The room wasn’t large but the furniture was expensive. The grey velvet upholstery on the two-seater sofa and armchair looked as if no one had ever sat on it. There was a fireplace, with candles sitting in the grate, and the alcoves on either side of the chimneybreast were shelved. They were filled with vases and ornaments rather than the books or DVDs that might have told us something about her personality. The fact that there weren’t
any
books or discs made me think she worked long hours and didn’t have time for entertainment. The giant grey wicker heart above the sofa made me suspect she was a romantic. The armfuls of cushions arranged on the sofa itself were impossibly feminine and dainty; I couldn’t imagine a man sitting there to watch television. And on another wall, there was a framed poster: the word ‘Beauty’ in elaborate writing. Pin your colours to the mast, I thought. If that’s what matters to you, why not frame it? And what harm was there in any of it? Still, something made me feel I wouldn’t have got on with Miss Melville. The array of photographs on the shelves gave me one reason.
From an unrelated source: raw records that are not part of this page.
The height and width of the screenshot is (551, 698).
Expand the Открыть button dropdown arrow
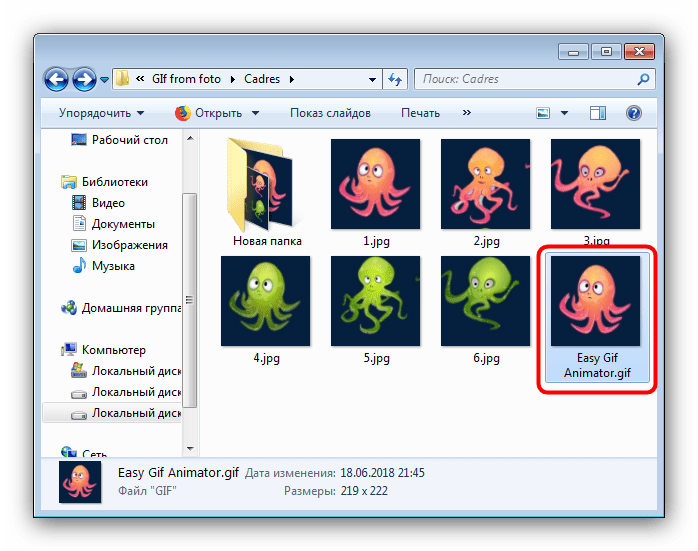pos(256,113)
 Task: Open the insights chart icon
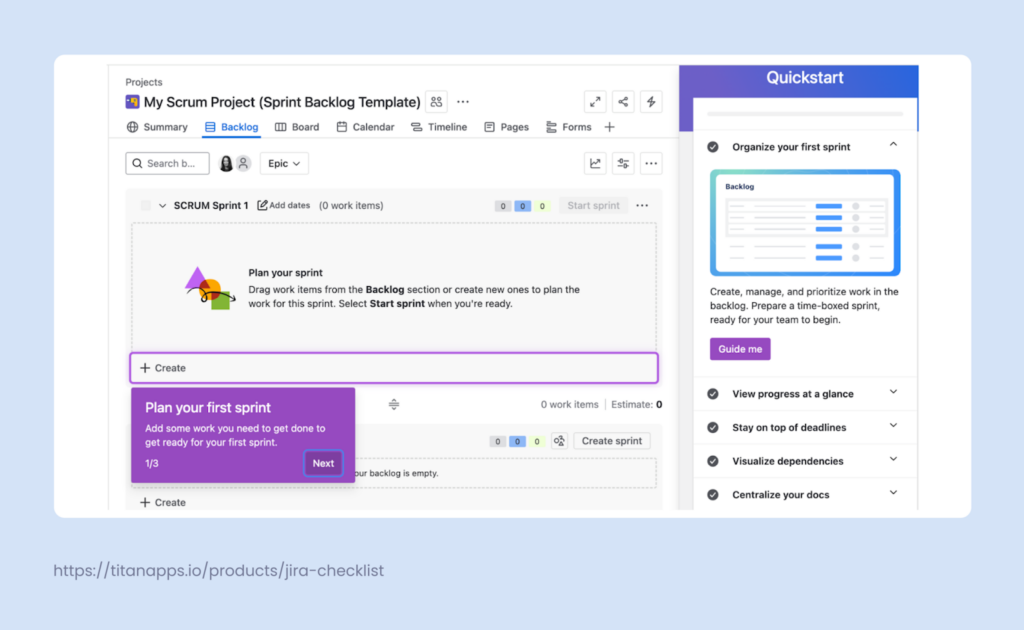595,163
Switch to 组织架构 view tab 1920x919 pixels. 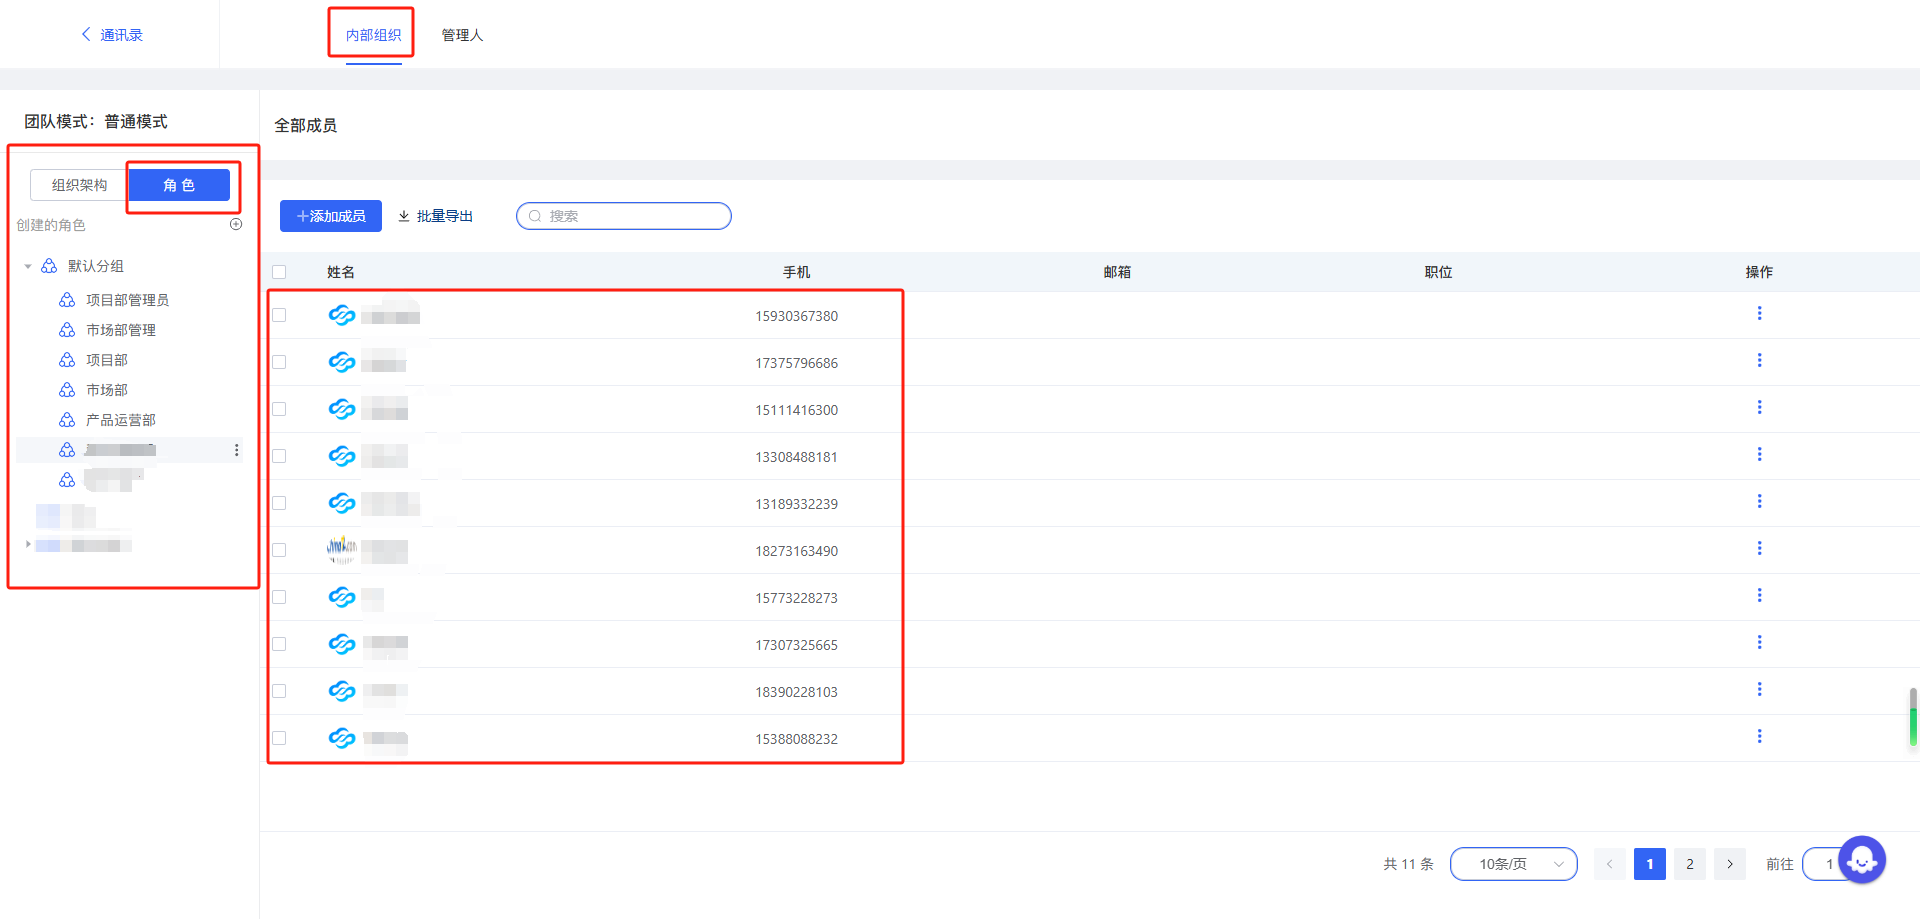(x=79, y=185)
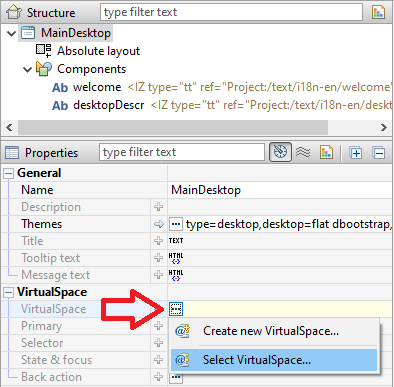Collapse the General property group
This screenshot has width=394, height=387.
(x=8, y=173)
‘What is it?’ Godley was watching me instead of looking around, which made me feel like a canary in a mine. ‘You’re frowning.’

‘Is this her?’ There were probably thirty pictures on the shelves and the same dark-haired woman appeared in almost all of them.

‘I believe so.’

‘She must have been massively insecure, then. Who has framed pictures of themselves when they live alone?’ I picked up one which was of a group of girls ready to go out, dressed to the nines. Two of them were talking, their mouths twisted halfway through a word, and one wasn’t even looking at the camera. The dark-haired girl was looking right at the lens with a dazzling smile. ‘And look at this. She’s the only one who looks good in this picture. Why would you choose to frame that?’
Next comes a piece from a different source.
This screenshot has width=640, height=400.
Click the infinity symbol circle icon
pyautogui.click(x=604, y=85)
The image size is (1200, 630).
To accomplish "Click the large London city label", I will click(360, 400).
‘Being insecure isn’t a crime.’

‘But it makes you susceptible to flattery. The three women lived alone. They were all heading towards thirty and not in a relationship. That has to be one way he could have got in. Do we know if any of them did online dating?’

‘I’ll ask the other SIOs this afternoon.’

‘He’s seeing something vulnerable in them. This woman was hyper-feminine and very conscious of how she was perceived. What do you look for in a man if you are like that?’

‘Someone who comes across as traditionally masculine,’ Godley suggested. ‘Someone strong.’

‘And forceful. Someone who would take control. Sweep you off your feet. Someone confident.’

‘Confidence fits in with murdering them in their own home. He’s comfortable in their environment. He takes his time, too.’

‘What makes you say that?’ I asked.

‘How the bodies are left.’

I was staring at the only thing that was out of place in the room: a vase half-filled with greenish water and a few bits of leaves. ‘Where are the flowers?’

‘I think we’re about to find out.’ Godley checked his watch. ‘Come on, Una. Wind it up.’

She came through the door as if she’d been waiting for the invitation, rustling importantly in her boiler suit. ‘Sorry. All done.’

‘Are we finished in here?’ Godley asked me and I nodded, watching Una Burt scan the room.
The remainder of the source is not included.